*Text section:*

StanChart: GDP growth to moderate in H2
PETALING JAYA: Standard Chartered (StanChart) Research which had revised its full-year gross domestic product (GDP) growth forecast for Malaysia to 5.4% from 4.6% following a strong first-half economic performance, expects growth to moderate in the second half of the year.
The research house said the strong first-half GDP growth of 5.7% was driven by resilience in private consumption, increase in private investment and pick-up in exports.
It, however, expects private consumption to ease going forward.
“Domestic spending in the first half was likely boosted by one-off measures, including the minimum wage increase and voluntary employee pension contribution cuts. Higher BR1M (cash assistance to lowincome households) may have also helped, but this was likely reduced by lower subsidies. Consumption may have been boosted by higher rural income due to the commodity price recovery.
“We think some base effects of the oneoff measures may weigh on consumption growth in the second half. Furthermore, the slightly negative real wage growth may affect consumption (empirically, we found that real wage growth affects private consumption with a lag of about three quarters),” StanChart said.
StanChart was alarmed by the strong pace of growth which it said could increase the risk of a pick-up in core inflation. According to StanChart, if growth continues to surprise on the upside, expectations for an interest rate increase by the central bank may also build up.
“In the latest monetary policy statement in July, Bank Negara Malaysia (BNM) noted that underlying inflation (measured by core inflation) will be sustained by more robust domestic demand but is expected to remain contained.

*Supplied entries:*
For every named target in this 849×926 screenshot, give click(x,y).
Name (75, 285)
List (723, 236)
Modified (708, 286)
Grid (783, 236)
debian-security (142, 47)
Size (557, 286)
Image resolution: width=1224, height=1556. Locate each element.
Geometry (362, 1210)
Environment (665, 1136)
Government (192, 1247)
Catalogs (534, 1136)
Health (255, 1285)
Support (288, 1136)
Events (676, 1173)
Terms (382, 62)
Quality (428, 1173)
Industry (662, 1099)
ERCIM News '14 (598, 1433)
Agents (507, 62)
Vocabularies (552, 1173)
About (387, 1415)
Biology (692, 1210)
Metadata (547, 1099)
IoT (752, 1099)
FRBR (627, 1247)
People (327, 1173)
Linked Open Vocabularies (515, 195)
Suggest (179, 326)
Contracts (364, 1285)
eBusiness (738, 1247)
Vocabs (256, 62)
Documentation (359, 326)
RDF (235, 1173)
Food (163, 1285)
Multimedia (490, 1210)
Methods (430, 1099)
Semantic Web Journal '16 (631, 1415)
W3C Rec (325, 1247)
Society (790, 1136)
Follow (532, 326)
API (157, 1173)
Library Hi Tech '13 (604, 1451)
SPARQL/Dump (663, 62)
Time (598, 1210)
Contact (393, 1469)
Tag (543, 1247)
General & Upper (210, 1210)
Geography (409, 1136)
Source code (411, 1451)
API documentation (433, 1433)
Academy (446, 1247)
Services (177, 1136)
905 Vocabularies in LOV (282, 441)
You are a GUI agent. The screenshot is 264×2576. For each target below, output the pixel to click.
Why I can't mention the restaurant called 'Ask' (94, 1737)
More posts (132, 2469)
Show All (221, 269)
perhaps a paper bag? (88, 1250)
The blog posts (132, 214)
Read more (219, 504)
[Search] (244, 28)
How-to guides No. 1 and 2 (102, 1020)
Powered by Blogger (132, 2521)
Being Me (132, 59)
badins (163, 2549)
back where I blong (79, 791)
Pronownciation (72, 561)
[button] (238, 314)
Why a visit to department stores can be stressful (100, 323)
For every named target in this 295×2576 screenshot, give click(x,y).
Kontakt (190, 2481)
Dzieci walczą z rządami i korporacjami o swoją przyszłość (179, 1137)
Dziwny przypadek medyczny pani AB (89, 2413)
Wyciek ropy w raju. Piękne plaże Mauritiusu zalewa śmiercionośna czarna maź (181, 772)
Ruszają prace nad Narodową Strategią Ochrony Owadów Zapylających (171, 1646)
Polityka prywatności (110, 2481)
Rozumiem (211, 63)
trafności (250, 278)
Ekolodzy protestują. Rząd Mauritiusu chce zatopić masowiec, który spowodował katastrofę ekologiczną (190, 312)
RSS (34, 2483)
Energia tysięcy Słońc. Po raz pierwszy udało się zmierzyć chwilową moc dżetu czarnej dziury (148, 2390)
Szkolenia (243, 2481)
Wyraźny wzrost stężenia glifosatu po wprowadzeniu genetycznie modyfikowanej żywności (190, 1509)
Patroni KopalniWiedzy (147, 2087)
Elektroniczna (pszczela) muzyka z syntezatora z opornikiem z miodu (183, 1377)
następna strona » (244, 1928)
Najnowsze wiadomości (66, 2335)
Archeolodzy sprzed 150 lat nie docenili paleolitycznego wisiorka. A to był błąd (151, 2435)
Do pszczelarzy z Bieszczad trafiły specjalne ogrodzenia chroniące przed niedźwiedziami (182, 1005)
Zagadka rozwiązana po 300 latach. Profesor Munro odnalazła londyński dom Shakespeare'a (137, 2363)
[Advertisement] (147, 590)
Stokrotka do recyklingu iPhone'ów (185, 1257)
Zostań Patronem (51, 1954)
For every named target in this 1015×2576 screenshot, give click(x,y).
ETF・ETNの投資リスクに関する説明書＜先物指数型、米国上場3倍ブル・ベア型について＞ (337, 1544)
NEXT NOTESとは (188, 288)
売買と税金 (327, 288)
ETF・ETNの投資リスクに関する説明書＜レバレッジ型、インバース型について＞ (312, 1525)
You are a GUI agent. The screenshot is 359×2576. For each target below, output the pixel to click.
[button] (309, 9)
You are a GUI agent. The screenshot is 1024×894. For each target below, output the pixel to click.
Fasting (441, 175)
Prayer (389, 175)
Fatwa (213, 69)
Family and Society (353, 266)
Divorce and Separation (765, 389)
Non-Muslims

*Requirement 1:*
In the article on StanChart's Malaysia GDP forecast, what was Malaysia's GDP growth in the first half?
*Requirement 2:*
List every factor that the article on StanChart's Malaysia GDP forecast says drove the strong first-half growth.
*Requirement 3:*
Continue the article on StanChart's Malaysia GDP forecast from where it stops.
None of the records are used here.

*Exercise answer 1:*
5.7%

*Exercise answer 2:*
- Resilience in private consumption
- Increase in private investment
- Pick-up in exports

*Exercise answer 3:*
“We think BNM is comfortable with the current accommodative monetary policy settings and maintain our view of no change in the policy rate for 2017, while keeping a watchful eye on core inflation even as headline inflation has eased since its peak in first quarter,” the research house said.
The export sector is set to be affected by unfavourable base effects such as the fading boost from high commodity prices and moderating external demand.
The softening growth in China, which is the primary source of demand for exports, may also impact export growth.
StanChart also displayed a cautious sentiment on the sustenance of the momentum of private investment which was driven by ongoing infrastructure projects and a pick-up in external demand as well as foreign direct investment.
However, loans disbursed have eased in the second quarter compared with the first, while construction projects have fallen steadily over the last few quarters.
Private investment were supported by ongoing infrastructure projects and a pickup in external demand together with foreign direct investments, in the first half.
StanChart remains somewhat cautious on the sustainability of this strong momentum however, as loans disbursed eased in the second quarter from the first, as construction projects have fallen steadily over the last few quarters.